OSE Principles of Open Culture build upon the Shuttleworth Foundation Principles of Open Culture. Further, from an operational standpoint, I observe:

  1. There are two types of people: those with Open Culture and those in the old guard. I have seen a number of well-meaning people who are the most friendly and progressive, yet who are missing the basic concept that publishing information in the unfinished/development/process stage is useful to promote collaboration. I have seen examples where an individual was presenting technical information for my eyes only, and I requested that if they are not willing to share the document in question openly, then I am not interested in looking at it myself. My reason is that my team is the world. I share documents openly in general - as that allows me to obtain wide and immediate review - and not only from our core team, but from random contributors all over the world. If I am not able to share information openly, I am not able to get as much feedback and collaboration. Since I believe that collaborative development is much more effective than 'let me run off into a corner and come back with a final answer' - I would rather not limit my collaborative potential where secrecy is required. Secrecy takes too much overhead to manage - it is a form of competitive waste.
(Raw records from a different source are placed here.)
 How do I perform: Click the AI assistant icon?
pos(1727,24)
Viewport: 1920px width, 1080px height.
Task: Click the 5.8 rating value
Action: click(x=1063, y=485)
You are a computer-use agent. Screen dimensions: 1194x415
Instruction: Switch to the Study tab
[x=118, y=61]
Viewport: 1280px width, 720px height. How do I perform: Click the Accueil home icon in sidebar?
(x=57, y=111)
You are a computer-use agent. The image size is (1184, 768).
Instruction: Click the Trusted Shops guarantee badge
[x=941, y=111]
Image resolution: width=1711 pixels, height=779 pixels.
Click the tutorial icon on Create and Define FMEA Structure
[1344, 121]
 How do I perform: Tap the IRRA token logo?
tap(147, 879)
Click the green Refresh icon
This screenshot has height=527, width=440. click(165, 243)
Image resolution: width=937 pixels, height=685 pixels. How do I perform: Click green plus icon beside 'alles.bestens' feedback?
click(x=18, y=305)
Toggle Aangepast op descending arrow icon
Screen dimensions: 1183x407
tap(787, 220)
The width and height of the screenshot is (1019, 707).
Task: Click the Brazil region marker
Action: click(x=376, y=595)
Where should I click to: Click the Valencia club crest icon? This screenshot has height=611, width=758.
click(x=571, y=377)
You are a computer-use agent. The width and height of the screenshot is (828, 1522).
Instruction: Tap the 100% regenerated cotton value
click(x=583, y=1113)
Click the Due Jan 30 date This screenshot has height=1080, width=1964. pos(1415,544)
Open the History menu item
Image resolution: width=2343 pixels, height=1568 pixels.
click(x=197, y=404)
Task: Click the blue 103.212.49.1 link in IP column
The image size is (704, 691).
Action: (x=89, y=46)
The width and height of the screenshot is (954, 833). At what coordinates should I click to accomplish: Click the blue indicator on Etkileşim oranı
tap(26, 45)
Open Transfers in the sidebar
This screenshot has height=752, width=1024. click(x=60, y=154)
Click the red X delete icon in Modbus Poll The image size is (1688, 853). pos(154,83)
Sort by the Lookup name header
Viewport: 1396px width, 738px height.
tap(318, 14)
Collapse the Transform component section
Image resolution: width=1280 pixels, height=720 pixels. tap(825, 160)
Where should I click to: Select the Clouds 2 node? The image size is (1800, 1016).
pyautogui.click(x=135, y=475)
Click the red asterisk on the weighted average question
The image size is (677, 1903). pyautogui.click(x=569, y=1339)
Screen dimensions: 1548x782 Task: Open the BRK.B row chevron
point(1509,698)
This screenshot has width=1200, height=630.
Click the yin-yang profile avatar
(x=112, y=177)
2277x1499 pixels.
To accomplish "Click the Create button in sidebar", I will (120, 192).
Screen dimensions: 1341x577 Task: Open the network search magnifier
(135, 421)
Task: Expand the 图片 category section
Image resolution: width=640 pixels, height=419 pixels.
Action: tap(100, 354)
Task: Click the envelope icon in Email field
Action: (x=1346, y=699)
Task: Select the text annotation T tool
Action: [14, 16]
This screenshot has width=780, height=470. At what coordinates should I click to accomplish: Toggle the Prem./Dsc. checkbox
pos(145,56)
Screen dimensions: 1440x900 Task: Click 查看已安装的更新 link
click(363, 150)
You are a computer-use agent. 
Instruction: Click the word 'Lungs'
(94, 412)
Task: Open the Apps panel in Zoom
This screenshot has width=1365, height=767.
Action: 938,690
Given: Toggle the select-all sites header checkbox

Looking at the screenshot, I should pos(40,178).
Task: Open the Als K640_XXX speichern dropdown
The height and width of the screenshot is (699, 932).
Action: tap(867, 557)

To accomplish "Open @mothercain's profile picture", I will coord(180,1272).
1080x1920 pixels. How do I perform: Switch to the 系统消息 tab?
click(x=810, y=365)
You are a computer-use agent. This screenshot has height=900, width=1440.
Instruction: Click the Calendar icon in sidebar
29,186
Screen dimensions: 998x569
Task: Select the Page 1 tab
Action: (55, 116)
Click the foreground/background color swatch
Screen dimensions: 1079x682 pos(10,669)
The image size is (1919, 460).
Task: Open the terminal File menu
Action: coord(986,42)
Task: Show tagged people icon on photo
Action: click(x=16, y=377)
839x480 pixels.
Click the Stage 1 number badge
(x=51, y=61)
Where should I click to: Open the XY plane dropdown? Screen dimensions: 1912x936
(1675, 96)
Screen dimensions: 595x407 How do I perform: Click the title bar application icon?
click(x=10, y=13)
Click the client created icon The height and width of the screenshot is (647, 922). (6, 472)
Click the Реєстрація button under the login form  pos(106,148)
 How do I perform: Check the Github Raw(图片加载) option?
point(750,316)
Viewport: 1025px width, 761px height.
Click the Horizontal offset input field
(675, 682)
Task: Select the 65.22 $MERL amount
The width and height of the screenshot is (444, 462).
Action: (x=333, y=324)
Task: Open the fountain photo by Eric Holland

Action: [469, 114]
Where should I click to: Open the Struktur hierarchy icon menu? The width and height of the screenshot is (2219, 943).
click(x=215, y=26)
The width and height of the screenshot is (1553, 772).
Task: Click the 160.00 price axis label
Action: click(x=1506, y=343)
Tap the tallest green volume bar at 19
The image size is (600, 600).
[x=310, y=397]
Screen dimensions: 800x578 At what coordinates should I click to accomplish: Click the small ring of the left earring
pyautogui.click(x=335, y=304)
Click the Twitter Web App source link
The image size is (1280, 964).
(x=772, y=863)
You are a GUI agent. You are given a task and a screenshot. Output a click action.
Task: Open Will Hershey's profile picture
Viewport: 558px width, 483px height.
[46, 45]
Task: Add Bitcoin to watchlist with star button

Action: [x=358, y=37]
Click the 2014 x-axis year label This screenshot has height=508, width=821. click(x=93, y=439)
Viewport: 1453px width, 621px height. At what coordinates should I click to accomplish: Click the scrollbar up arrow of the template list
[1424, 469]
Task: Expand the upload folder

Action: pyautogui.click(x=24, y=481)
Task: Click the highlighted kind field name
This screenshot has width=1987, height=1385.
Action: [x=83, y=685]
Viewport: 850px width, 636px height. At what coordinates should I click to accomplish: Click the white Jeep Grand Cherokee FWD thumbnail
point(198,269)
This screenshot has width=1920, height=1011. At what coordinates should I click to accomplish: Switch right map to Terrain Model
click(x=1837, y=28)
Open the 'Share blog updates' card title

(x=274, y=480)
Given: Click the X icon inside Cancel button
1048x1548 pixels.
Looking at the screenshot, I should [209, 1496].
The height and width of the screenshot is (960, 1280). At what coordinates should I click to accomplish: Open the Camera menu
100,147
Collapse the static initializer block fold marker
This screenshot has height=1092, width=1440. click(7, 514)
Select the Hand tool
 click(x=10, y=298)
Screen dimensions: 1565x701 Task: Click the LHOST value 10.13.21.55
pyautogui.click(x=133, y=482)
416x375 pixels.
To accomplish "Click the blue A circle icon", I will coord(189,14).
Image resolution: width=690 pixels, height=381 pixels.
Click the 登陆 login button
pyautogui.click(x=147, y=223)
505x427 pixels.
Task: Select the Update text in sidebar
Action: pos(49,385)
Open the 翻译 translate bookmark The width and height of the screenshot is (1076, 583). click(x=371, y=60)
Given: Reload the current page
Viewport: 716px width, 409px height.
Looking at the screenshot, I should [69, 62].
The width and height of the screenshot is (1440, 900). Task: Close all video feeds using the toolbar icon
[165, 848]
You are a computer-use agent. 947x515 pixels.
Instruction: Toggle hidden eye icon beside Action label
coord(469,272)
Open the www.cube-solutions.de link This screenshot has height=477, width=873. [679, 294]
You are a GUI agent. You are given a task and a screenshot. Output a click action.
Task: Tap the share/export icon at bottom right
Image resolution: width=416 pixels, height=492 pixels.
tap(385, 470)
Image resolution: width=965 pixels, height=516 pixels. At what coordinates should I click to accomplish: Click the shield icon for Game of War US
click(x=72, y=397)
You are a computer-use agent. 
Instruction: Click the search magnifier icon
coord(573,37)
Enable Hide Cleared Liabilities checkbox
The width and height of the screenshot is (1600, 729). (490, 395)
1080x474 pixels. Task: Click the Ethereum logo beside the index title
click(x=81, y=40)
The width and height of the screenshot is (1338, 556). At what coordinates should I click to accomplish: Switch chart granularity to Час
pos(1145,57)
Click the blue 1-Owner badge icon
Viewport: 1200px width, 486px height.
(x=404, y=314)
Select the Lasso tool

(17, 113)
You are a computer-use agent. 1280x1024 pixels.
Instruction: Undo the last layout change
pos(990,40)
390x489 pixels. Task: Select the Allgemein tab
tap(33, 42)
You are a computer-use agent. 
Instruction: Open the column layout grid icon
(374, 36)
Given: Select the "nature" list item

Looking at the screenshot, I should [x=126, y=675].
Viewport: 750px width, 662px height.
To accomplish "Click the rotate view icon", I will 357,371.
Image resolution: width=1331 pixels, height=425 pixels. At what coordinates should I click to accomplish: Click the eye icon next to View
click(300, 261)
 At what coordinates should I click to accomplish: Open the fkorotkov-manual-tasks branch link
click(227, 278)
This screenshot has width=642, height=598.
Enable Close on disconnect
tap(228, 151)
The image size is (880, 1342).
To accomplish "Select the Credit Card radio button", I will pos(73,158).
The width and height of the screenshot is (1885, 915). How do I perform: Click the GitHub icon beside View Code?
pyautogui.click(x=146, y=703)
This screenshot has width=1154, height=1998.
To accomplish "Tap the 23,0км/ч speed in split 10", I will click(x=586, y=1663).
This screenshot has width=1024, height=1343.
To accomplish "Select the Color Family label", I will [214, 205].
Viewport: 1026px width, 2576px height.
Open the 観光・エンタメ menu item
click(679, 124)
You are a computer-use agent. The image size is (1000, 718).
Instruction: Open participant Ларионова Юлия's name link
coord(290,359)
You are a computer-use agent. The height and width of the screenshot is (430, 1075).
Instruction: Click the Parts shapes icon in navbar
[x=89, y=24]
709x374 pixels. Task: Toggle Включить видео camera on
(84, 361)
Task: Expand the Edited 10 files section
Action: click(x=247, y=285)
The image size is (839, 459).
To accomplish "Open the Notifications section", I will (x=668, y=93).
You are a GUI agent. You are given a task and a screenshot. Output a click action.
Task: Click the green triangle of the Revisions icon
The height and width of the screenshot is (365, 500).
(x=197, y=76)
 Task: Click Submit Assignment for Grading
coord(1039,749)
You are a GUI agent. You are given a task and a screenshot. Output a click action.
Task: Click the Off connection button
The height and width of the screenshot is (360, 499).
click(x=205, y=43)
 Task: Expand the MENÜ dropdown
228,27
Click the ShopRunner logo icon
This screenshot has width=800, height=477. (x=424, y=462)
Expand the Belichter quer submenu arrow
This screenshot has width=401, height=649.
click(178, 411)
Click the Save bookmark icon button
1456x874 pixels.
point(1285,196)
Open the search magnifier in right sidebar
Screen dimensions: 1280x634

  2. My viewpoint was formulated during grad school, where our group had cutting edge knowledge and I could not discuss it openly - due to the environment of competitive funding where groups compete for scarce resources. I figured that this is wasteful - yet it is the status quo. I promised to myself that I would work on creating a societal infrastructure that fosters collaboration, not competitive waste. Acting on this means to me that I share my information openly. If someone picks up the information and runs with it - that is progress for humanity. It does not matter who does it, as long as society moves forward.
  3. Part of the above is publishing all under CC-BY-SA, where we coerce users of the information that we generate to contribute back to society. I am a fierce freedom lover, and this is the only example of coercion that I favor.
  4. There are cases when practical considerations make open documentation impractical, and this does not necessarily imply closed culture. The critical distinction is the reason why that person is not publishing.
  5. There are 4 cases of closed behavior - though not necessarily closed culture. Closed behavior is an instance. Closed culture is a pervasive and consistent set of closed behavior.
    1. A person does not want to share information because of fear. This is closed behavior and typically implies closed culture.
    2. A person who does not want to share information because they don't appreciate why sharing is useful, though they do not have the same fear-based response as in case 1. If this type of response is pervasive and consistent, then the person also has closed culture.